Larger companies will have to disclose what they have done to ensure their supply chains are slavery-free

Larger companies will have to disclose what they have done to ensure their supply chains are slavery-free

The Home Office has this week announced that large companies will have to publically state what actions they have taken each year to ensure their supply chains are slavery-free. The measure is to be included in the Modern Slavery Bill, currently going through Parliament.

The provision is partly modelled on transparency laws in California, which apply to businesses that produce goods for sale.
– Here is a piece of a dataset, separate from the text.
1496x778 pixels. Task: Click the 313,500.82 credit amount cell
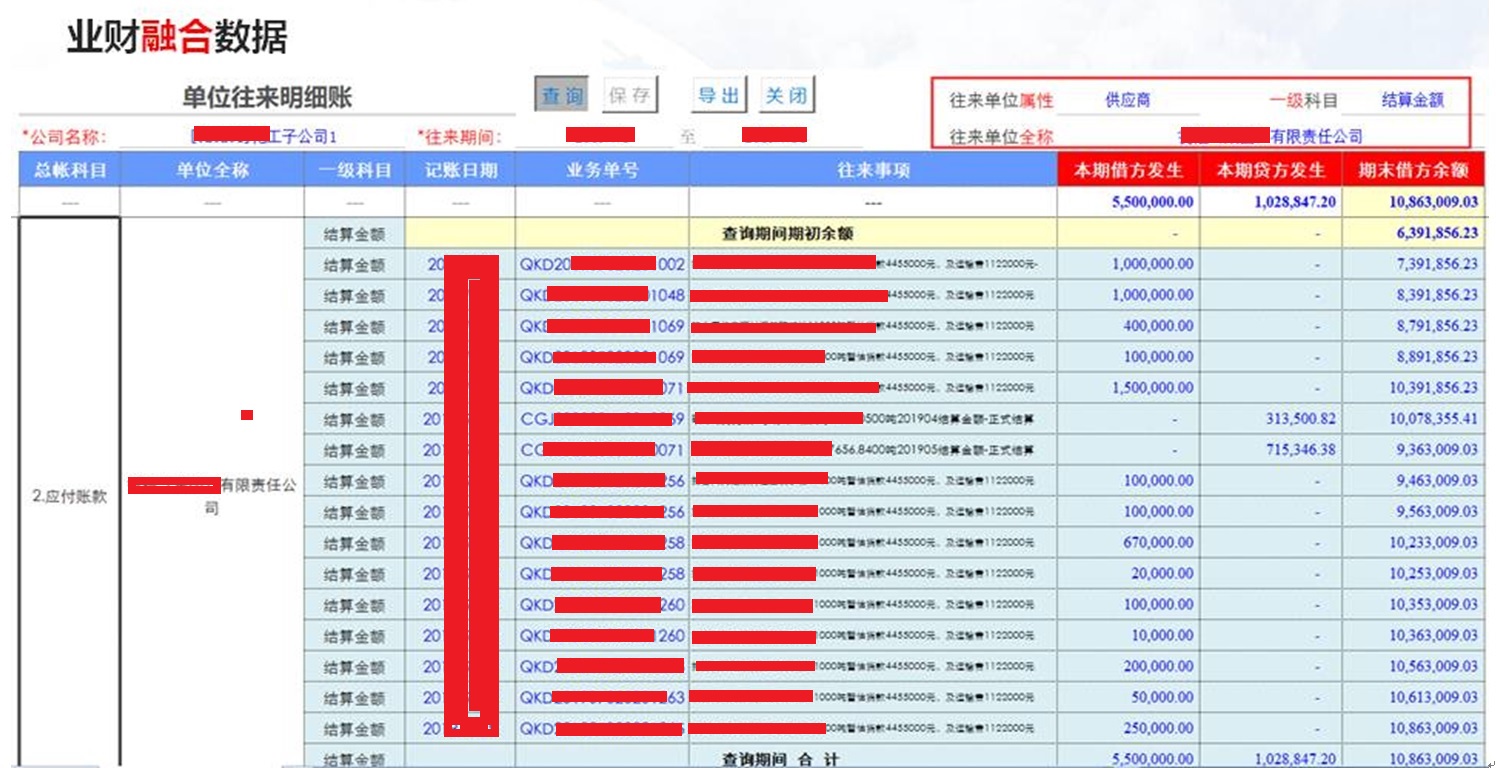(1300, 419)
The new measure in Britain would to apply more widely to all large companies, regardless of their products or their nature.

"Greater transparency will give customers, campaigners and shareholders the information they need to hold all big business to account while also supporting companies to do the right thing," said the Minister for Modern Slavery and Organised Crime Karen Bradley.

Moral duty

So, to help businesses dig deep within their supply chains to tackle slave labour, or any other unethical CSR practice, edie has heard from Achilles - which works on behalf of more than 900 buying organisations across the world including Shell and EDF Energy - to manage information about their suppliers.
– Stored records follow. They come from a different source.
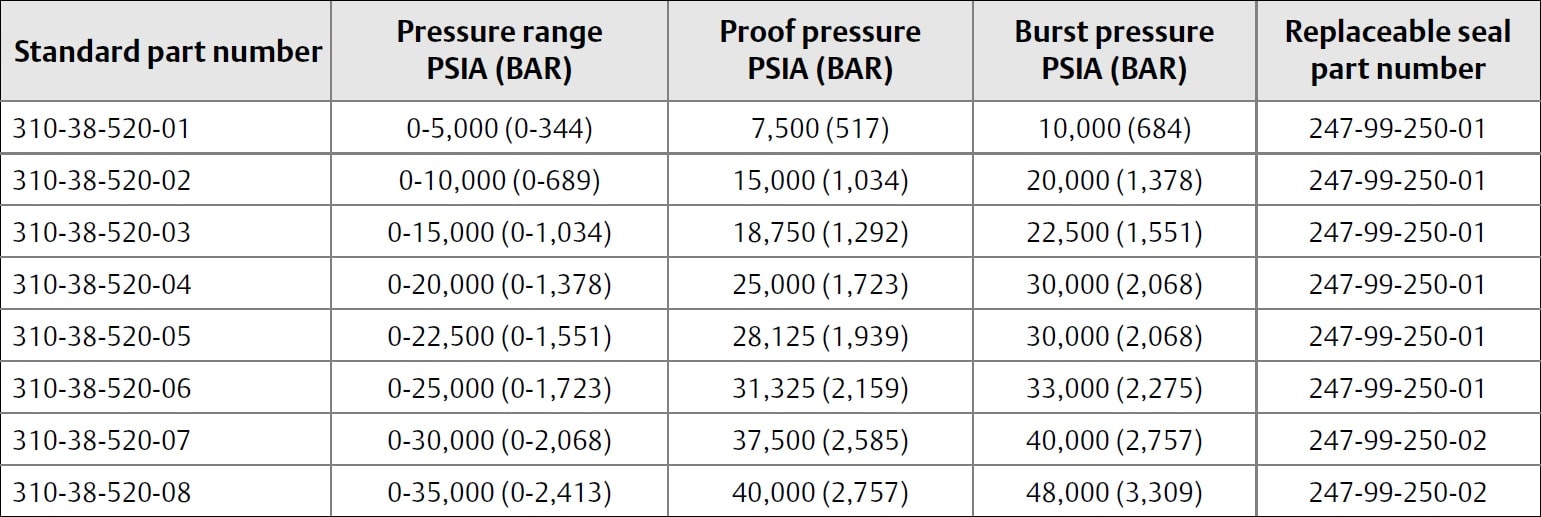1541x517 pixels.
Task: Click the Replaceable seal part number header
Action: pos(1398,50)
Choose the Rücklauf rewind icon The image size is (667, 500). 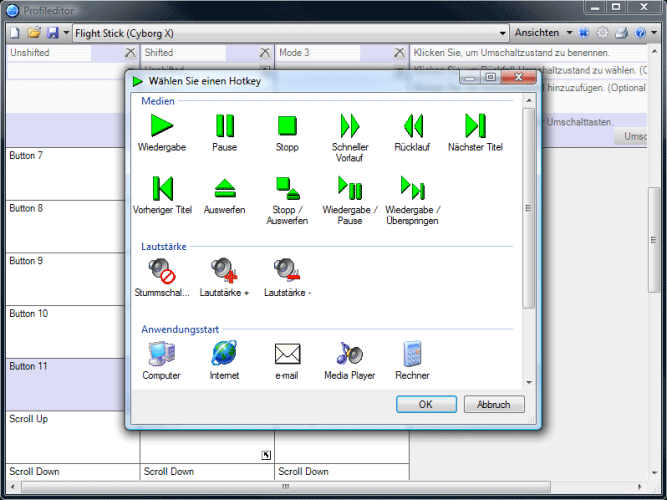(x=414, y=126)
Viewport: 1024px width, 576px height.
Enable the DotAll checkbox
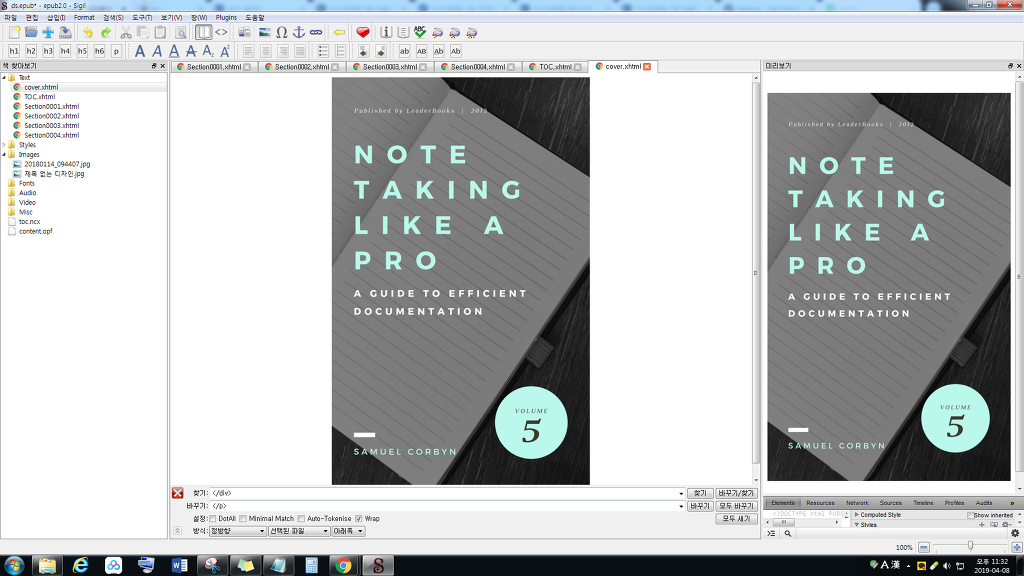point(213,519)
Achilles' CSR manager Jon Williams said: "Global businesses have a moral duty to tackle slavery - irrespective of their regional laws or geographic location.

"By its nature, slavery is often hidden deep within the supply chains of big businesses. Modern supply chains are highly complex and it can be a real challenge for large businesses to know who their suppliers are - which would make it impossible to check their ethical credentials.

"With a renewed focus from Government, the smartest businesses now have a real opportunity to address not only slavery, but the full range of CSR issues, by following these five key steps..."

Five steps to tackle supply chain challenges

1) Implement a comprehensive CSR 'screening' questionnaire for all suppliers - "Buying organisations should set clear standards required of suppliers and survey them with a questionnaire. Buyers can eliminate poor performing suppliers," said Williams.

2) Get a proper system for managing information about their suppliers - "Businesses should implement a single database of information about suppliers to help proactively identify and mitigate potential CSR issues."

3) Adopt a collaborative approach to gathering information - "There is strength in numbers. By working collaboratively, businesses can share the burden of gathering information about suppliers - since many rely on the same companies."

4) 'Map' supply chains to find out the identity of all their suppliers - "Businesses can send automated requests for information down through their supply chain to identify suppliers through all the levels. It's important to get the buy-in of suppliers, since they can also help identify their sub-suppliers."

5) Audit - "Once they know who is in their supply chain, businesses can audit all the suppliers to gain confidence they are not using slave labourers - or any other unethical CSR practice."

A consultation will be held to set the exact threshold for the size of businesses affected by the Modern Slavery Bill; 'to ensure the system is both fair and robust'. Statutory guidance will also be produced setting out the kinds of information that might be disclosed to help companies comply.